Coming hard on the heels of Baz Luhrmann’s Elvis Andrew Dominik’s Blonde is a fictionalised account of another iconic 20th century show biz tragedy. In both style and content the two films are the very antithesis of each other. Whereas Lurhmann’s razzle’em, dazzle’em spectacular paid homage to The King of Rock’n’Roll, Dominik, who also wrote the film’s screenplay, based on the novel of the same name by Joyce Carol Oates, takes us into the depths of the imagined dark world of Norma Jeane Mortensen, the star-struck young woman who was fashioned by Hollywood into the breathy, pouting sex goddess, Marilyn Monroe.
Dominik’s film has been roundly dumped on Stateside as a grubby and luridly exploitative film that uses Marilyn as much as the studios did during her short career. Whilst it is easy enough to see how one could argue this interpretation, indeed it is almost impossible to avoid it, the accusations seem to me more fueled by outrage at a perceived attack on a cherished idol than any reasoned consideration. The NC-17 censorship rating that it has been slapped with in the US might be taken as confirmation of this suspicion.
I haven’t read Oates novel so it is impossible to say how true Dominik’s screenplay is to that text but I gather beyond eliminating sections of it, it is largely so (and apparently Oates has approved Dominik’s film). In this respect neither book nor film delivers a conventional biopic with its recreation of familiar people, places and events designed to valorise its subject. Rather, it is the story of a warped childhood (Norma Jeane), troubled adulthood (Marilyn) and the making of a myth (The Blonde) and how the creation of the latter depended on the destruction of the first, then the second incarnation of it.
Not to mince words, Dominik is brutal in his account of Marilyn’s apotheosis as a sex goddess, most emblematically depicted by Billy Wilder in the famous scene in The Seven Year Itch (1955) in which Marilyn stands on a subway grate to allow her ivory white dress billow upwards to reveal her matching underwear, the perfect image of virginal purity and sexual desirability.
But why should he not be? As a child (played with poignancy by Lily Fisher) Norma Jeane’s head is filled with unrealized promises by her mentally unstable mother (Julianne Nicholson) who eventually tries to drown her in her bath; she is raped by a studio exec only named Mr Z. but apparently a reference to Darryl F. Zanuck (Harvey Weinstein anyone? ); undergoes a traumatic pregnancy termination (the representation of which has attracted a storm of disapproval for being unnecessarily graphic and anatomically incorrect); is subjected to physical abuse during her short-lived marriage to Joe DiMaggio (Bobby Cannavale), and, perhaps most repugnantly of all while doped up on booze and pills she is forced to fellate President Kennedy (Bill Clinton anyone?). None of this deserves to be handled with kid gloves and one can only assume that Dominik’s intention was to confront his audience with the bitter truth. If so he has been successful beyond his wildest dreams.

» **Task goal**: In the review, which actress plays Norma Jeane as a child?

» **Data provided**:

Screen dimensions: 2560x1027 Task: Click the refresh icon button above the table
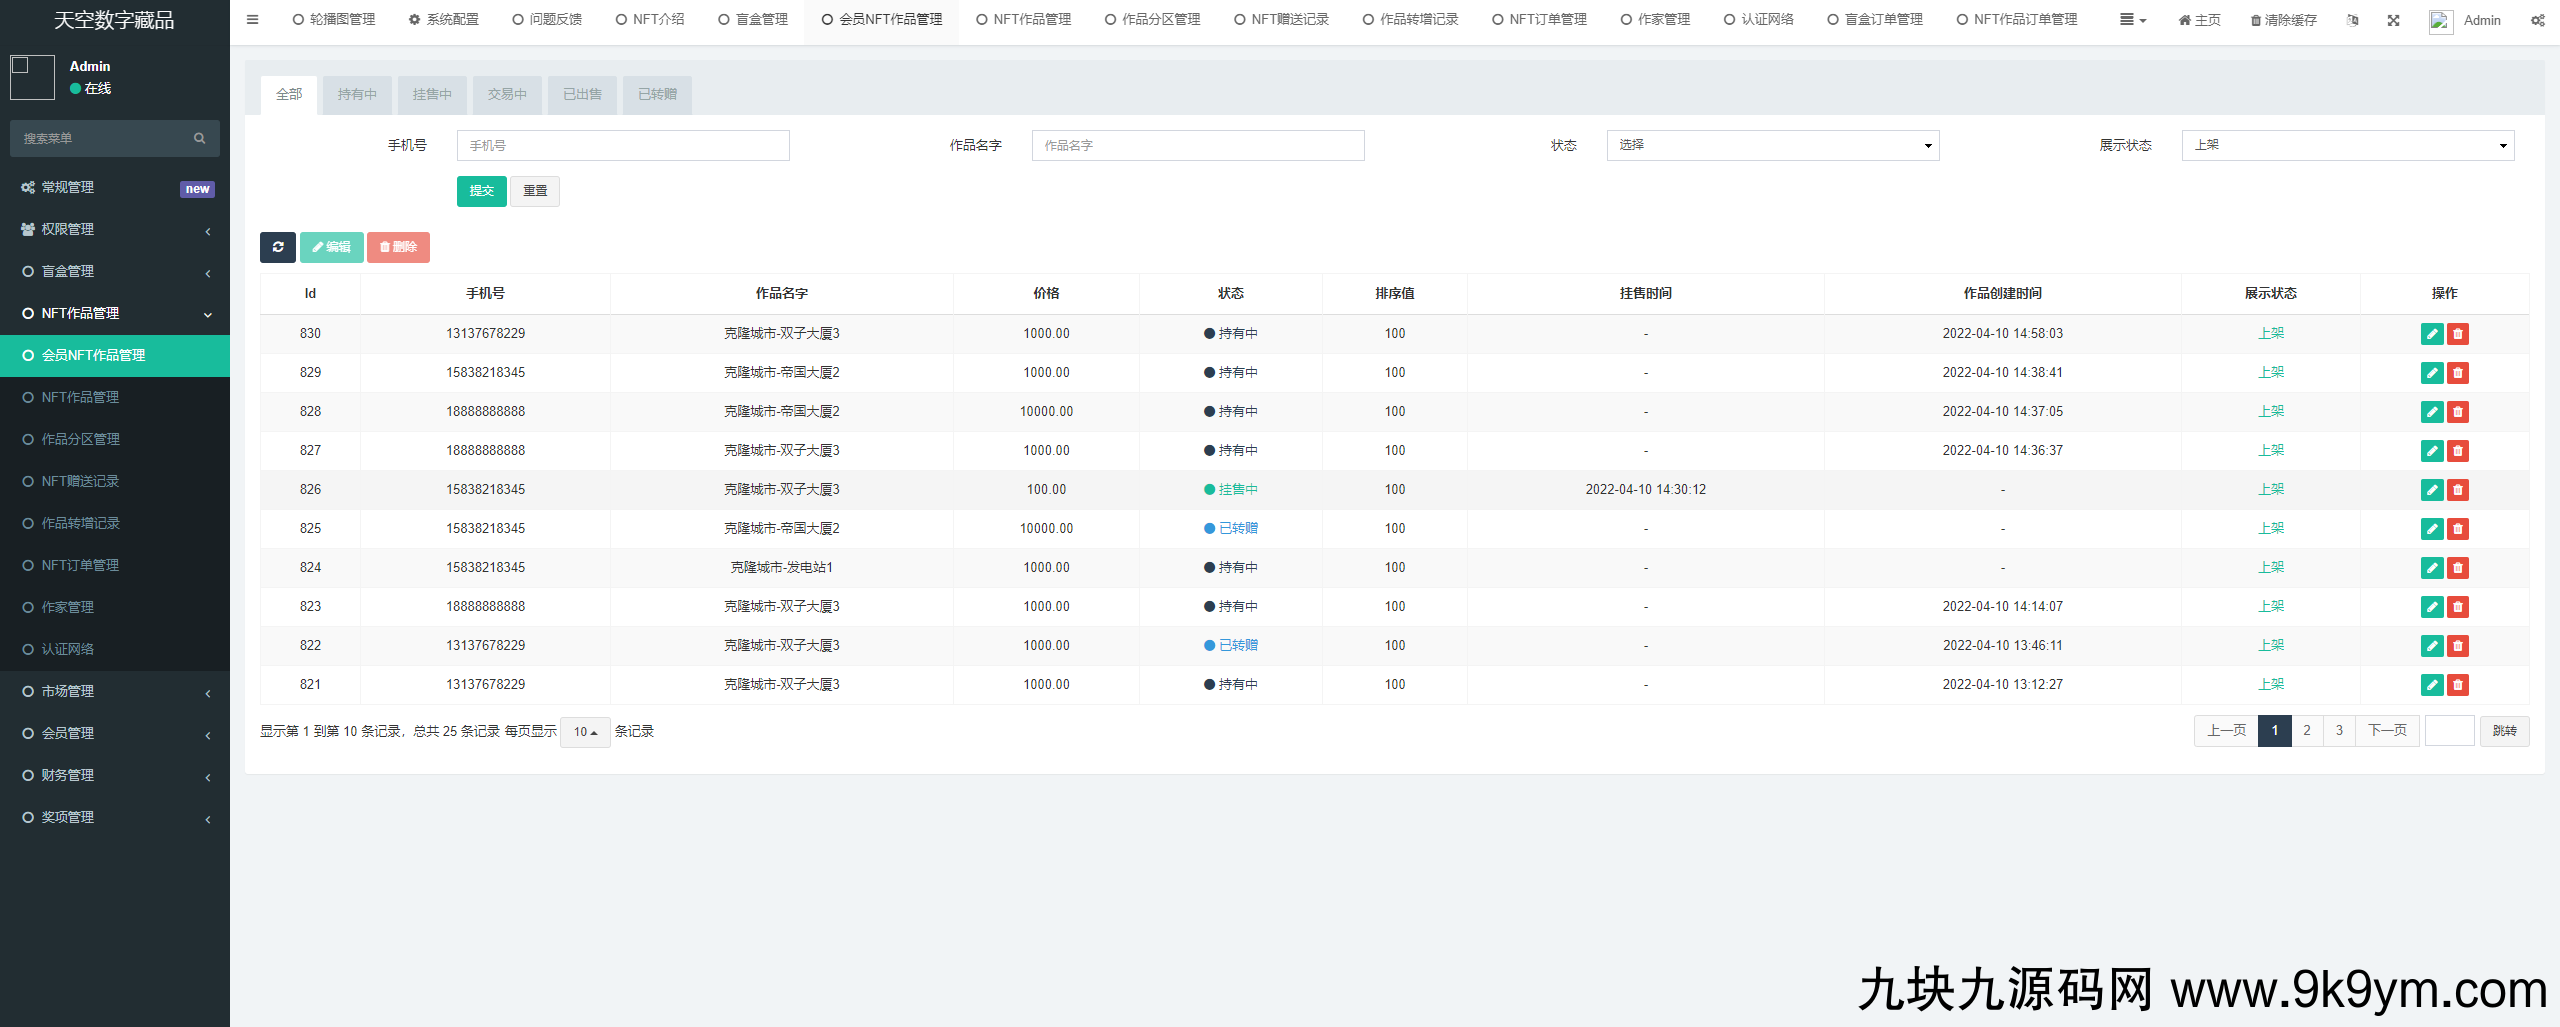coord(278,247)
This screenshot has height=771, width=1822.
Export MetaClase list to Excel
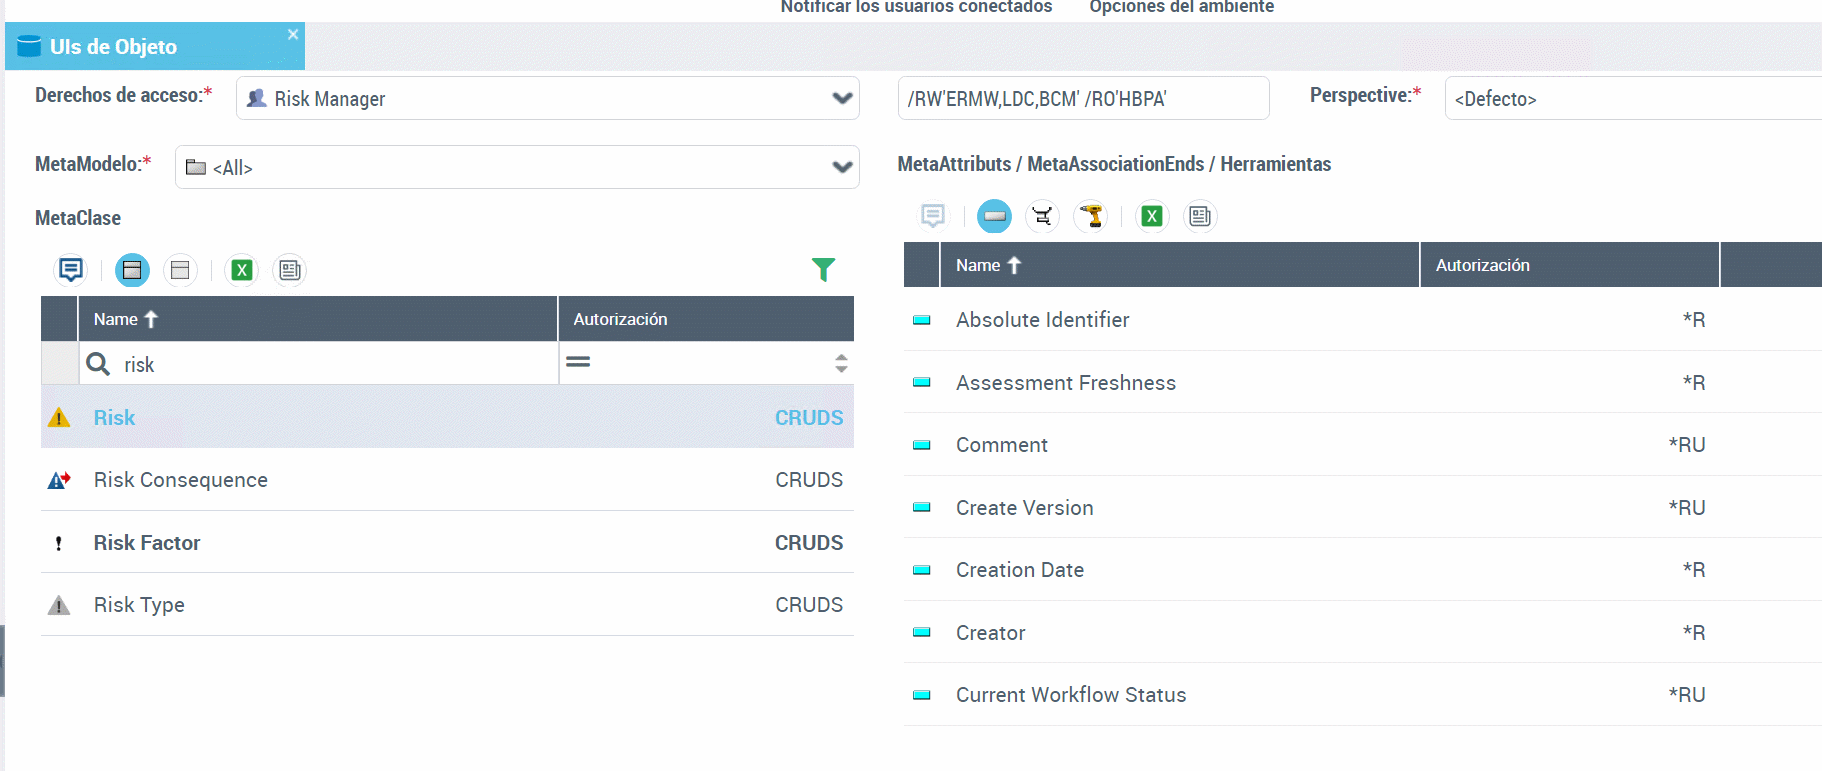tap(242, 270)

» **Finished answer**: Lily Fisher